How do you view the reaction in society after this incident?
I think we did not really know how to react. So we did not show the right reaction.
The prevailing view is that the Turkish Football Federation (TFF) completely mismanaged the crisis.
The TFF suspended only the Super League, and for only one week. Actually a game was played four hours after the decision. About this, they said, “Let this game be played and then the decision will go into effect.” In that case, what’s the purpose of suspending the league?
If you ask me, the TFF doesn’t even know why it took the decision. It said it was suspending the league as a reaction to those who committed the attack. This sounds meaningless to me. It should have said: “We are faced with a big act of terror. We are not in a country where we can play football at the moment. We are not in a position to go ahead with games, to talk about games. As a federation, as clubs, as coaches, as players, as referees, all of us need to think about it. We are just playing football, but this could have cost the lives of 41 people. What should we do about it? What measures must we take? We need to think about this, and that is why we have suspended all matches.” That is what the TFF should have said.

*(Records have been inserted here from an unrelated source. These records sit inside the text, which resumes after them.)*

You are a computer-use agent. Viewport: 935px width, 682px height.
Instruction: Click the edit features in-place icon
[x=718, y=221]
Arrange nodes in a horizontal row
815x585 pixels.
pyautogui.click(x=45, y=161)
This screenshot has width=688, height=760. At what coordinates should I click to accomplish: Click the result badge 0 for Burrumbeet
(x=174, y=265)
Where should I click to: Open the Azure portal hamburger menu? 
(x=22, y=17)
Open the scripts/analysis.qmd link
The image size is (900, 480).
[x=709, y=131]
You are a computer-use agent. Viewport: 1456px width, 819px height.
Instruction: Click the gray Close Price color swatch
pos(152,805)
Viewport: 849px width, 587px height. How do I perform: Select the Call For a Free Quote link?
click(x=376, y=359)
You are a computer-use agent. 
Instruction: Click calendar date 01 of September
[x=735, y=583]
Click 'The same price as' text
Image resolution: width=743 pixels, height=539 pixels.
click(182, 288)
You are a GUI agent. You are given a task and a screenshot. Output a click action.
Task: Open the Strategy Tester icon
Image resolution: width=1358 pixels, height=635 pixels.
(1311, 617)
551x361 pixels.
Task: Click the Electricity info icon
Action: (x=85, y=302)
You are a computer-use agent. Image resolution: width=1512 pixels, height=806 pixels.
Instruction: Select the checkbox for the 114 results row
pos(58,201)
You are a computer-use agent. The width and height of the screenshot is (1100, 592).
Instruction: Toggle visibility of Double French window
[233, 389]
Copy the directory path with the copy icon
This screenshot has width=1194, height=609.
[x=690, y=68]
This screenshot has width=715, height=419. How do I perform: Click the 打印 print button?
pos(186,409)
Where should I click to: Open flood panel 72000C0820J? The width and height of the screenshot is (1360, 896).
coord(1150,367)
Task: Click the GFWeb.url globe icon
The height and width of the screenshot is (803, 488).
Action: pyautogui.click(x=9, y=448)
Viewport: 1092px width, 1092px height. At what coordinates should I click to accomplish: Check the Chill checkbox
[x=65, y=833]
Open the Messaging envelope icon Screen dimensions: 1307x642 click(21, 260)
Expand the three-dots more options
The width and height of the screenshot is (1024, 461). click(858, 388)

If you were to make a list of who to blame, where would you start from?
The officials of the clubs, and the media. In order to be a good coach, or a good player, or a good referee, you have to fulfill a lot of criteria. But what is the criteria to be a club manager? Simply being rich and being fanatical. A similar problem is also valid for the media. The best journalists become political or economic reporters; the mediocre ones become sports reporters.
Some would also blame politics.
No doubt, we can also blame politics.
When you compare it with the rest of the world, where do we stand in terms of the relationship between sports and politics, especially in the recent past?
The relationship between politics and sports is very intensive in our country, compared to the rest of the world. I believe that in the recent past this has become even more intensive. At any rate, we live in a period when political power is very strong in all spheres of life, including sports.
You have talked about the media, but I feel like the clubs and the fans are terrorizing members of the media as well. There is a risk of lynching if you happen to criticize clubs – especially the big clubs. Can we talk about psychological terrorizing pressure on media members?
Yes we can. In Turkey we don’t know the name of the president of Arsenal, even though he has been the president there for decades. However, we know all of Arsenal’s players by their name. In Turkey, the weight of a club’s president is different. As they are so powerful, they end up having this Mafioso attitude.
How do you think this latest incident will affect the image of Turkish football?
Between 1995 and 2005 Turkish football enjoyed a good international image. Then in 2005 we had an incident with Switzerland, when Swiss players were attacked in Turkey. From then on we entered into a period of misbehavior. I see the 1995-2005 period as marking the rise of Turkish football, while the 2005-2015 period marks its stagnation.
What makes you expect worse to come?
I have not heard about any new set of measures. Nobody is talking about reviewing the law, or reviewing instructions. We are going through a bizarre period where crime and criminals – let alone being punished – are venerated. Last year, one player threatened another one with a gun. Not only was he not punished; he was actually invited to play in the national team.